Despite the drop in sales, the number of new homes for sale at the end of the month shrank to its smallest in 27 years, leaving the supply of homes available at 7.5 months' worth.
The median sales price rose in September to $204,800 from $199,900, while the average sales price rose to $282,600 from $265,500.
The new home-buyer tax credit affected recent housing market trends, Cary Leahey, economist at Decision Economics in New York, said.
The $8,000 credit, which expires on November 30, helped lift the housing market from its deepest downturn since the Great Depression. U.S. lawmakers are considering extending it.
There are some distortions because of the new home-buyer tax credit, but we can say housing sales have bottomed, Leahy said. Some are afraid housing will fade in 2010. That will not happen unless the labor market fades or does not improve.
The Mortgage Bankers Association said its mortgage applications index fell 12.3 percent to 562.3 in the week ended October 23, with purchase applications the weakest since mid-May and refinancing requests at a two-month low.
Eligible borrowers who applied last week would unlikely be able to close their loan by the scheduled November 30 expiration of the tax credit, industry experts said.
DURABLES GOODS ORDERS UP
The increase in new orders for long-lasting U.S. manufactured goods met Wall Street expectations and was the second increase in the last three months, offering some hope that the economic recovery will continue.
However, compared with a year ago, orders were down 24.1 percent.
In a recovering economy, you'll get three steps forward and then two steps back. That's what you're seeing here, said David Katz, chief investment officer at Matrix Asset Advisors in New York.
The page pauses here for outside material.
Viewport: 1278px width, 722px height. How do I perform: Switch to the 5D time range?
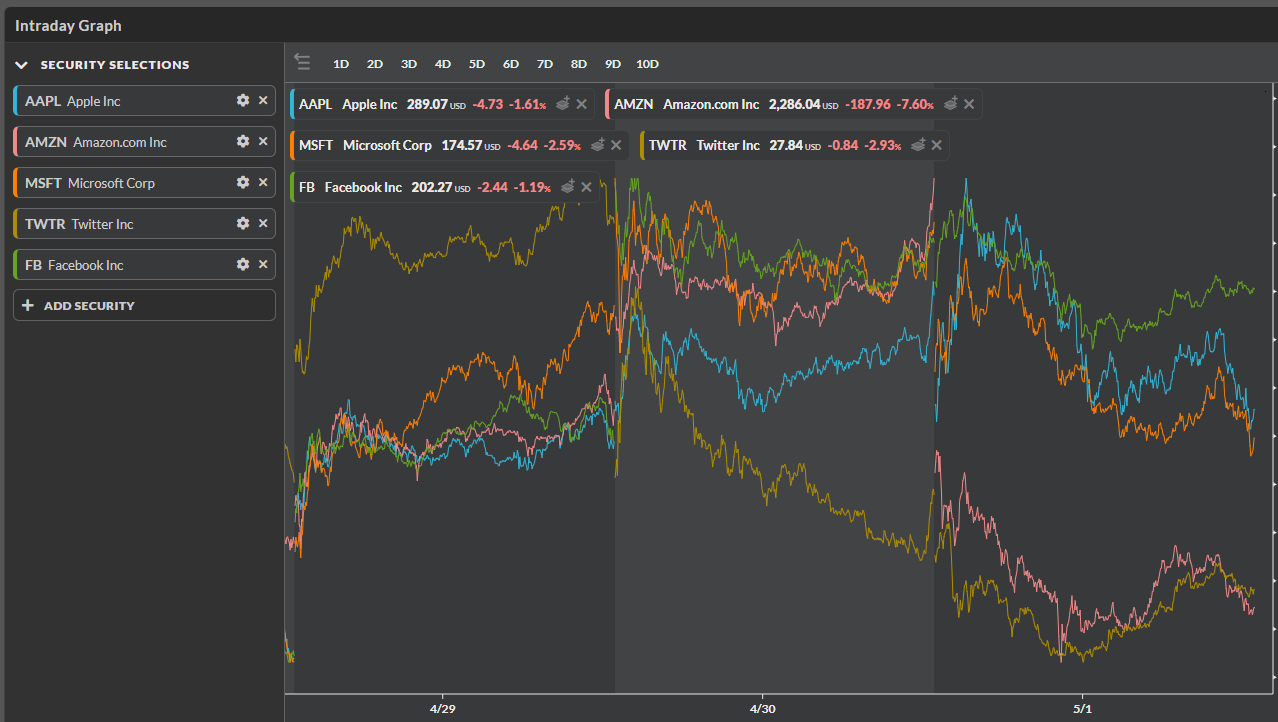point(477,64)
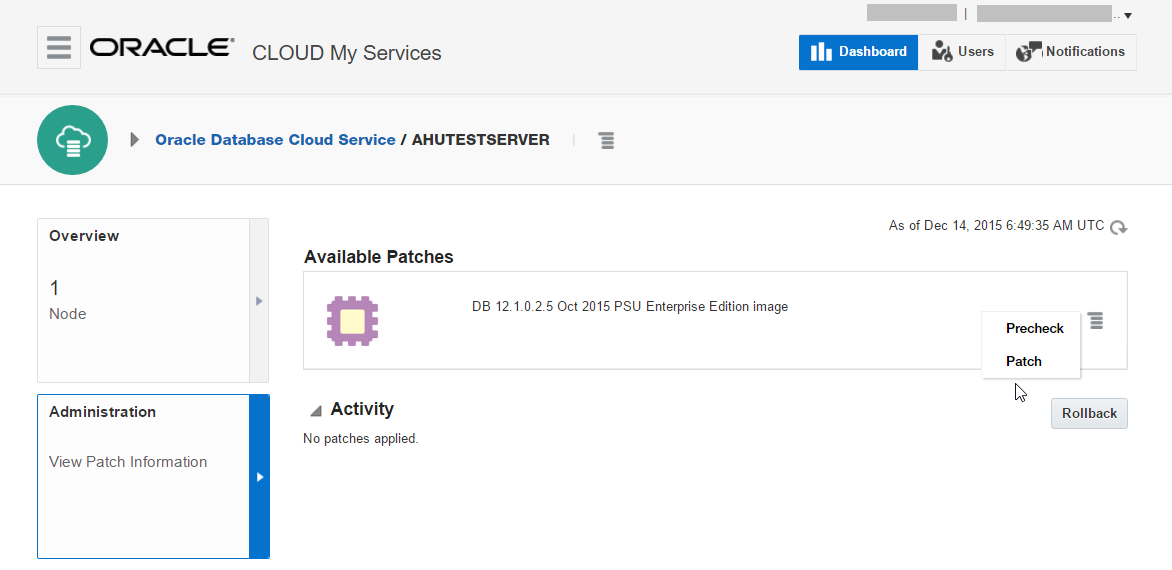This screenshot has width=1172, height=570.
Task: Click the purple patch chip icon
Action: pos(352,321)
This data point is positive.
Durable goods orders are a leading indicator of manufacturing, which in turn provides a good measure of overall business health.
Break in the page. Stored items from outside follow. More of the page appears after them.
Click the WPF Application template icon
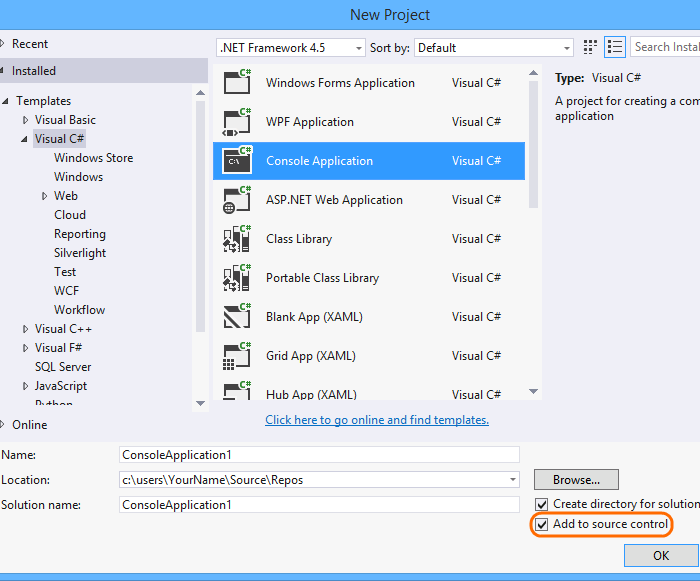pyautogui.click(x=237, y=122)
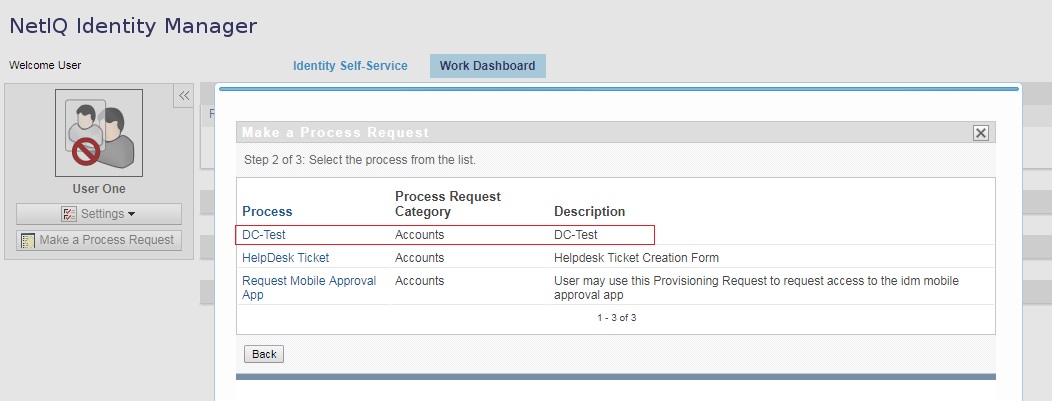The width and height of the screenshot is (1052, 401).
Task: Click the Settings checklist icon
Action: (x=69, y=214)
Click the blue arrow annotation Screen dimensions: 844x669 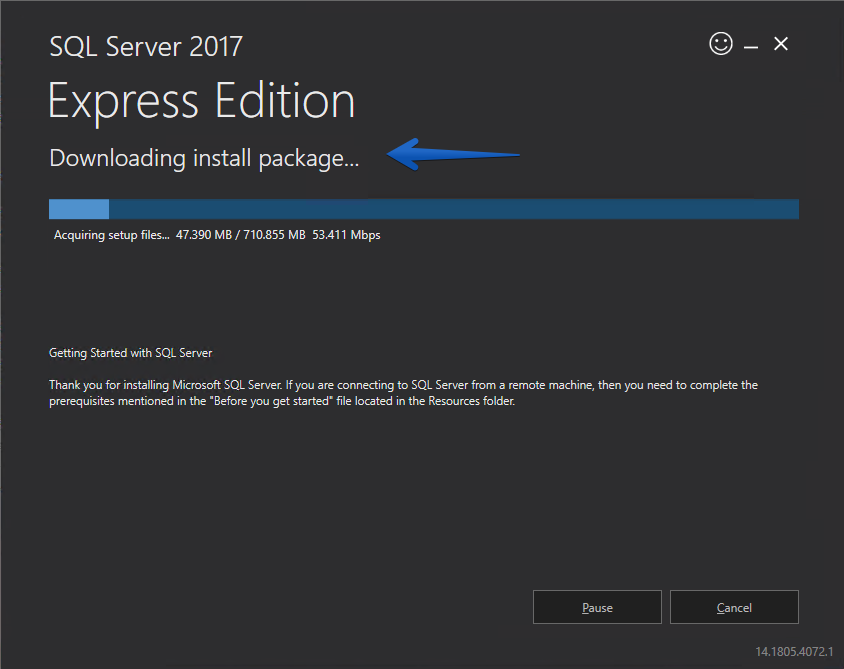click(x=453, y=154)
The report shows that durable goods orders are off their previous lows but have not reached a vigorous pace, said Michael Moran, chief economist at Daiwa Securities America in New York.
There is still a good bit of uncertainty on the part of business executives about the economic outlook and as a result we are seeing cautious behavior, he said.
Shipments of durable goods rose 0.8 percent in September and have been up for three of the last four months, while inventories fell for the ninth month in a row, by 1 percent.
There are concerns that the continued paring of inventories will be a drag on economic growth. The Commerce Department will report third-quarter gross domestic product on Thursday, and analysts are expecting a 3.3 percent rise, based on rebounds in consumer spending and the housing market.